Stored items from a collection
::::::::::
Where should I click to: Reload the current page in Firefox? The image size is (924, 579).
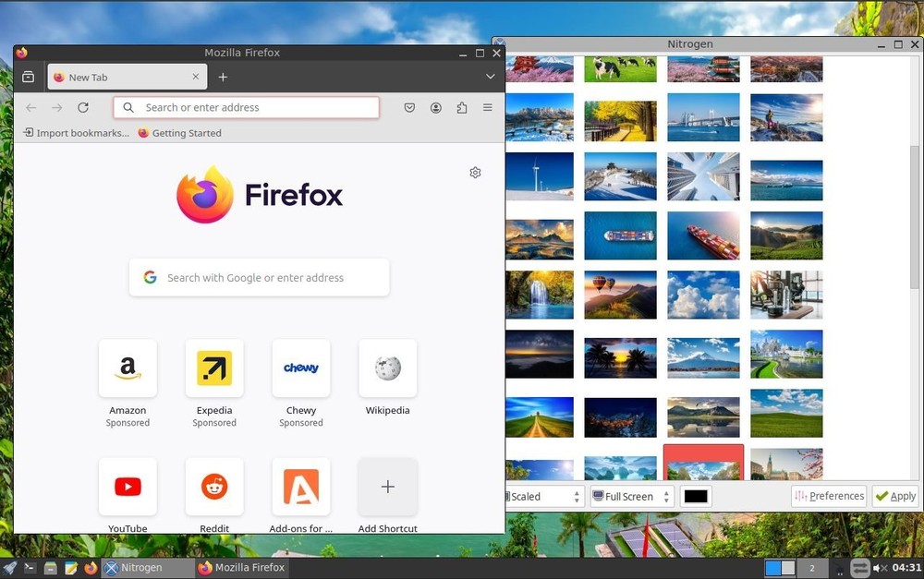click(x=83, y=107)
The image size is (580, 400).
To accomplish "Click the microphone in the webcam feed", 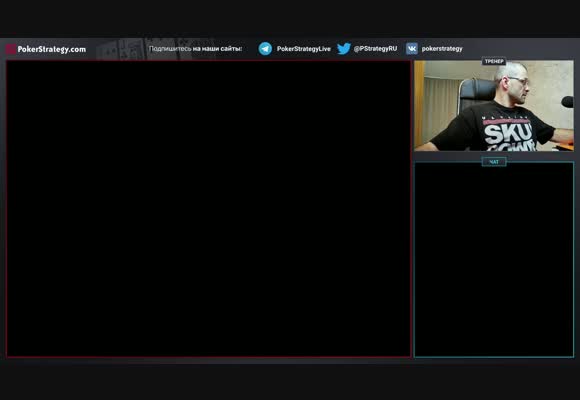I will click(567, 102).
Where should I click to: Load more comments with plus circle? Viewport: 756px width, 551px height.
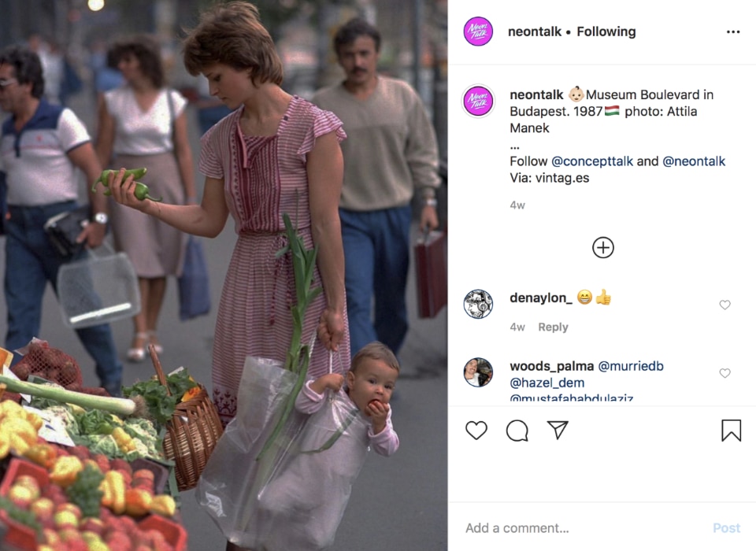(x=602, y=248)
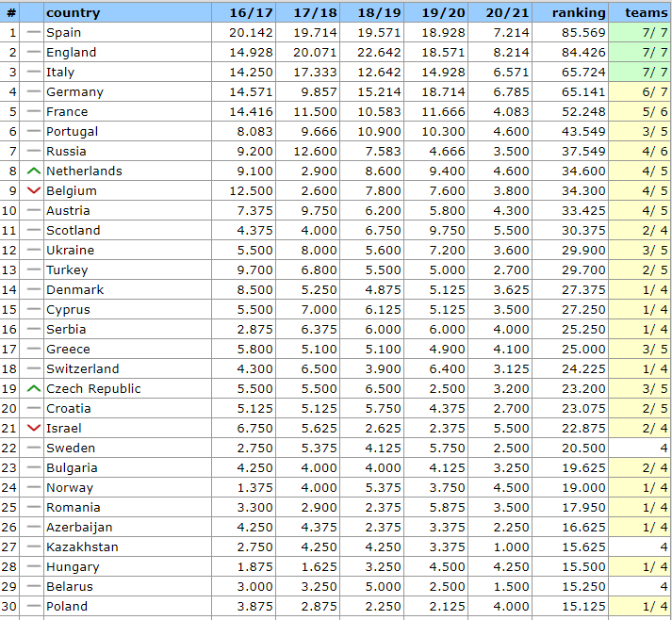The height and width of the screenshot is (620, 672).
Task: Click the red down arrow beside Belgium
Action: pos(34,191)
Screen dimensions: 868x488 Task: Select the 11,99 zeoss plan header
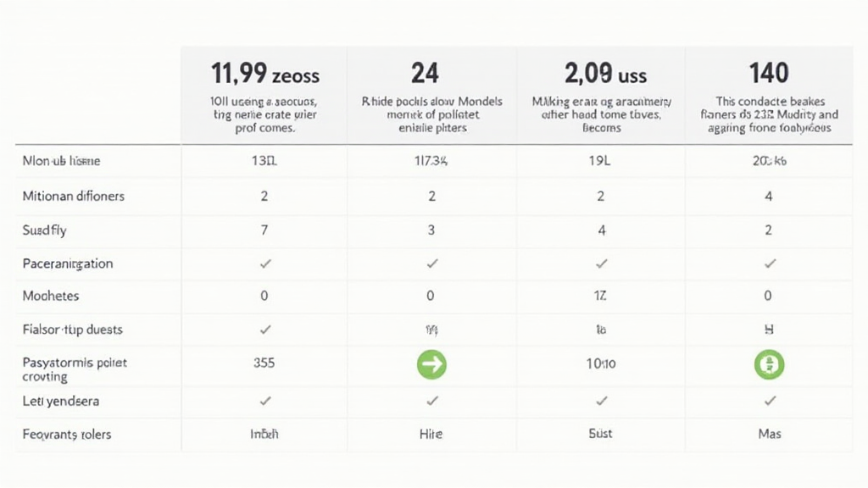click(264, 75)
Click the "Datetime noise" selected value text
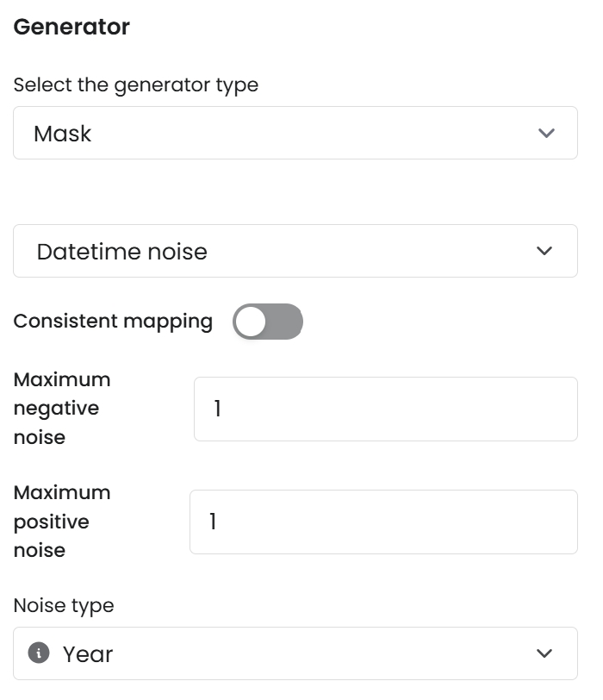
::::::::::
WHAT YOU SHOULD DO
All pictures must be left out. Reproduce exactly the lines from the one containing "Screen dimensions: 868x488" to the final line of the entries.

SOLUTION TO THIS EXERCISE
Screen dimensions: 868x488 Task: Select the 11,99 zeoss plan header
click(264, 75)
Click the "Datetime noise" selected value text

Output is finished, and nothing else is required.